I'm not sure why it's OK for your dd to commute everyday but not ok for youvto travel some of the time to see your friends? If they are good friends you will still see them.

RandomLondoner · 29/11/2021 13:54

My 11-year-old DD commutes about 50 minutes each way to school. That's door-to-door, including walking, tube and bus. It's not a problem.

(I've had to pay for her to have a high data allowance so she can use her phone to entertain herself along the way though. )

happinesscherries · 29/11/2021 13:54

I commuted an hour to school, it was fine. There was a bus and those friends were so tight knit as a result, I loved it. I have no regrets.

I think you need to move OP. Your attitude is a bit shit to your DD and you've led everyone on.
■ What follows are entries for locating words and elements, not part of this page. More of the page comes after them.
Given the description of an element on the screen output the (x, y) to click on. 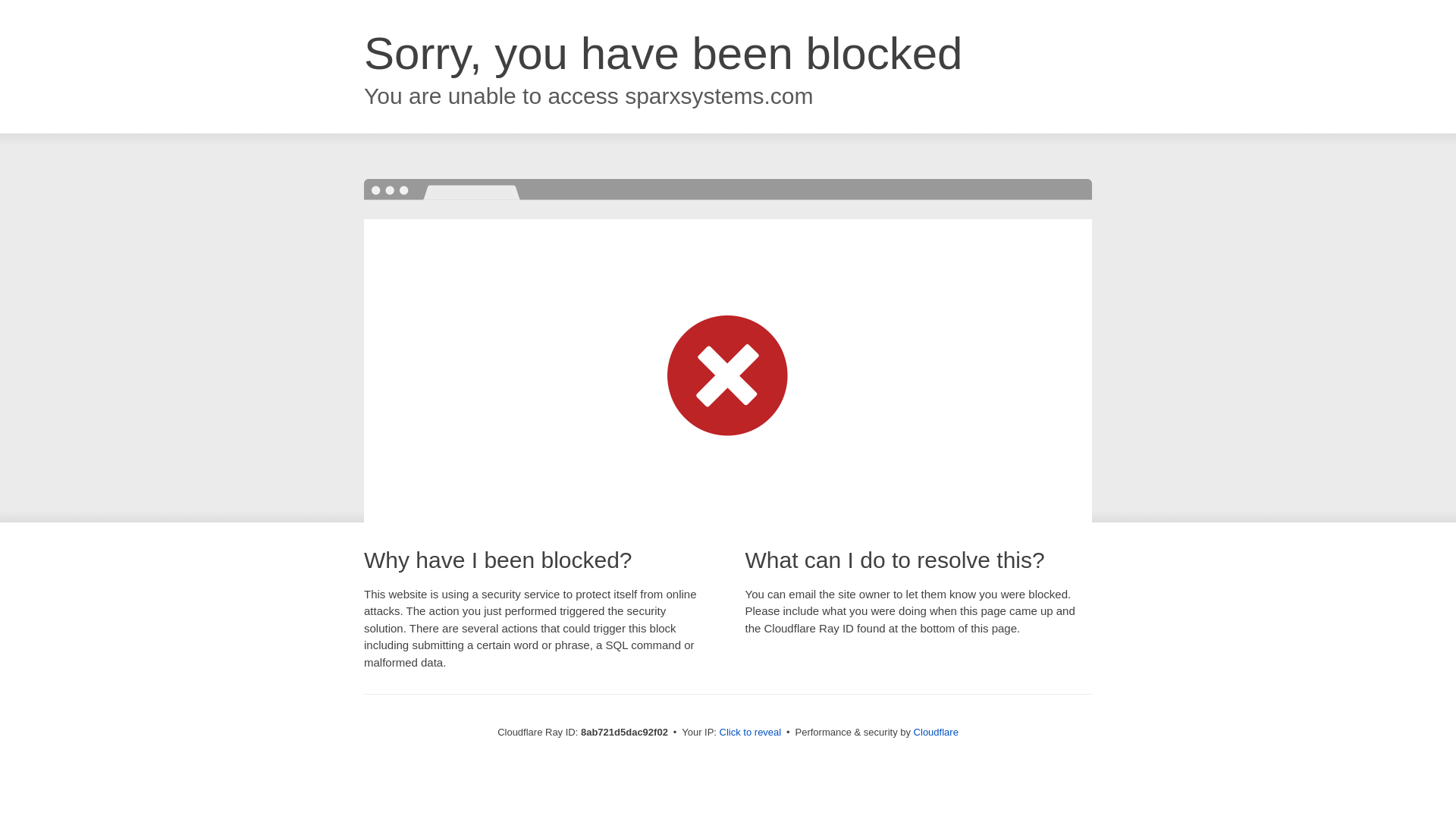
Cloudflare (936, 731)
Click to reveal (750, 732)
Given the description of an element on the screen output the (x, y) to click on. 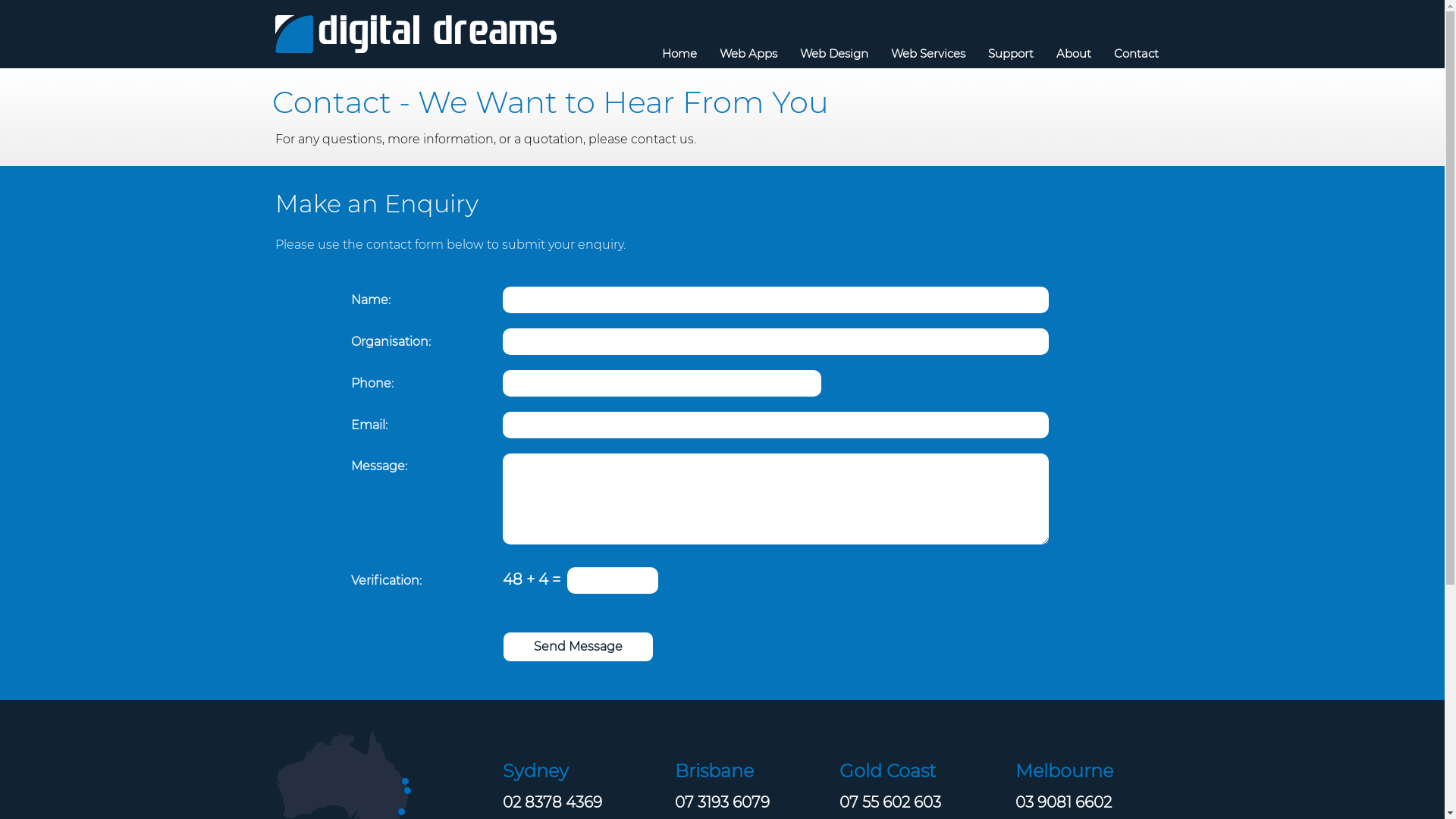
Contact Element type: text (1136, 53)
Home Element type: text (679, 53)
About Element type: text (1073, 53)
Web Services Element type: text (927, 53)
Web Apps Element type: text (748, 53)
Web Design Element type: text (833, 53)
Send Message Element type: text (577, 646)
Support Element type: text (1010, 53)
Given the description of an element on the screen output the (x, y) to click on. 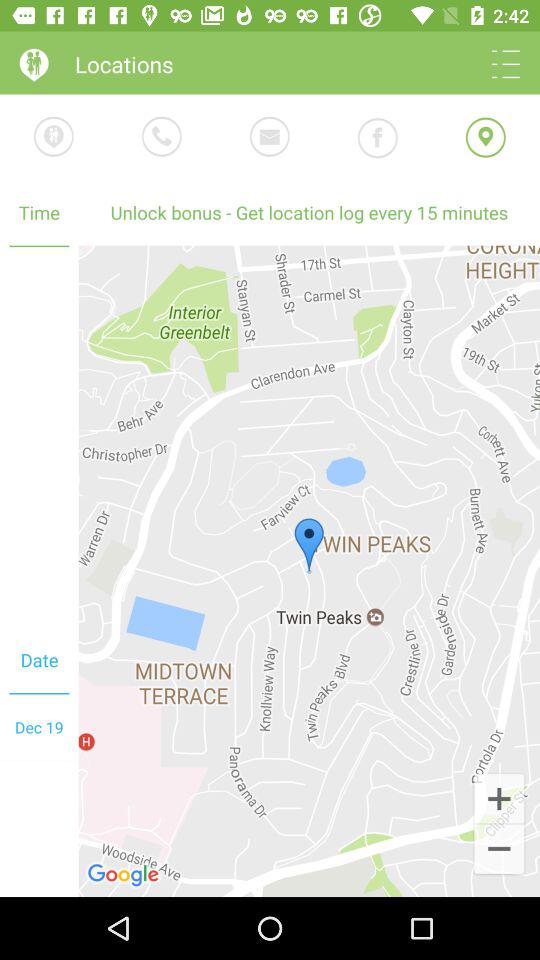
open options menu (505, 64)
Given the description of an element on the screen output the (x, y) to click on. 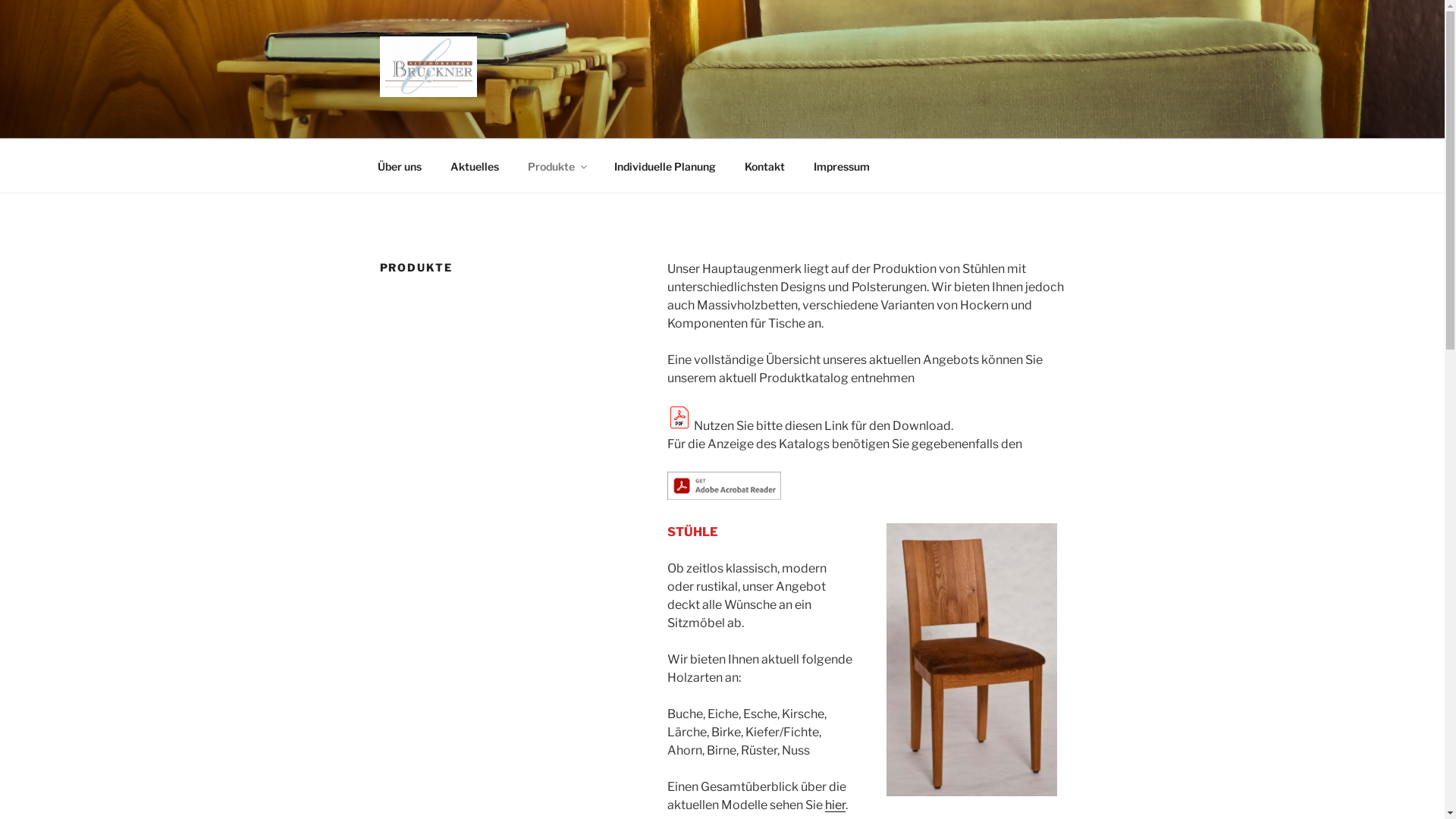
Impressum Element type: text (841, 165)
Produkte Element type: text (556, 165)
Individuelle Planung Element type: text (664, 165)
hier Element type: text (835, 804)
Aktuelles Element type: text (473, 165)
Kontakt Element type: text (764, 165)
Given the description of an element on the screen output the (x, y) to click on. 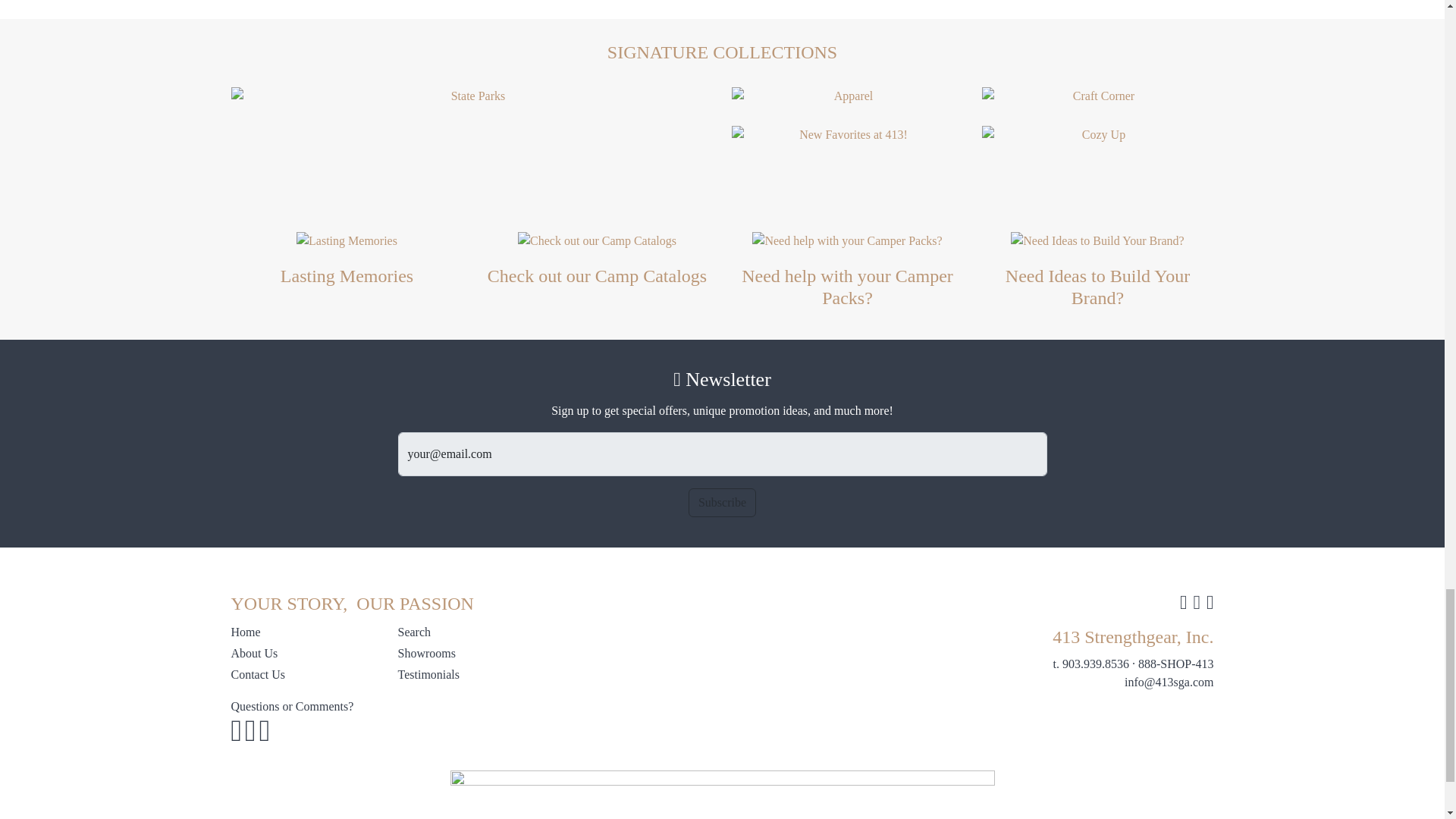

Agree with @Bluntness100

Chewbecca · 29/11/2021 13:55

Grammar school in my town have a lot of DC attending who get on the school buses and commute for that length of time so it’s not especially unusual and I wouldn’t move just for that reason.

DC could start by commuting, then perhaps you could decide at a later point.

User310 · 29/11/2021 13:57

We were also in this position.

We did move, it took about 2 years to get used to. I am now at the point where you couldn’t pay me enough to ever move back to a city. I even struggle to come into the city to go shopping now. I can really see it for what city living is now, Your life is in a little bubble, Cramped and quite ugly. I now sigh in relief when I hit the boarder of the city and I see fields!!

Obviously we are all different, but it was the best thing our family ever did. I travel in to meet friends and have just given up my job in the city as I have really come to hate the business of it all.

Chocolatehamper · 29/11/2021 13:59

We live in a village - husband always wanted to live in a village as he grew up in one and that's what he was used to. Our kids go to the local schools by school bus which takes about half hour each way allowing for stops etc. The school is only 4 miles away. There are no other bus routes to or from the village, a taxi to the nearest town is a minimum of £20 one way so if you're happy to slap a TAXI logo on the top of your car, go rural!!

Also, the school that my eldest is at for Sixth Form has just had an Ofsted inspection and gone from 'requires improvement' to 'Good with areas of Outstanding' - schools change as teachers change. You can't be guaranteed that the schools will always be outstanding etc. Any school, even one that requires improvement will provide an education if the child is willing to learn - works both ways!

CoastalWave · 29/11/2021 14:00

I think you're being incredibly unfair to your daughter. Of course you need to honour her hard work and move.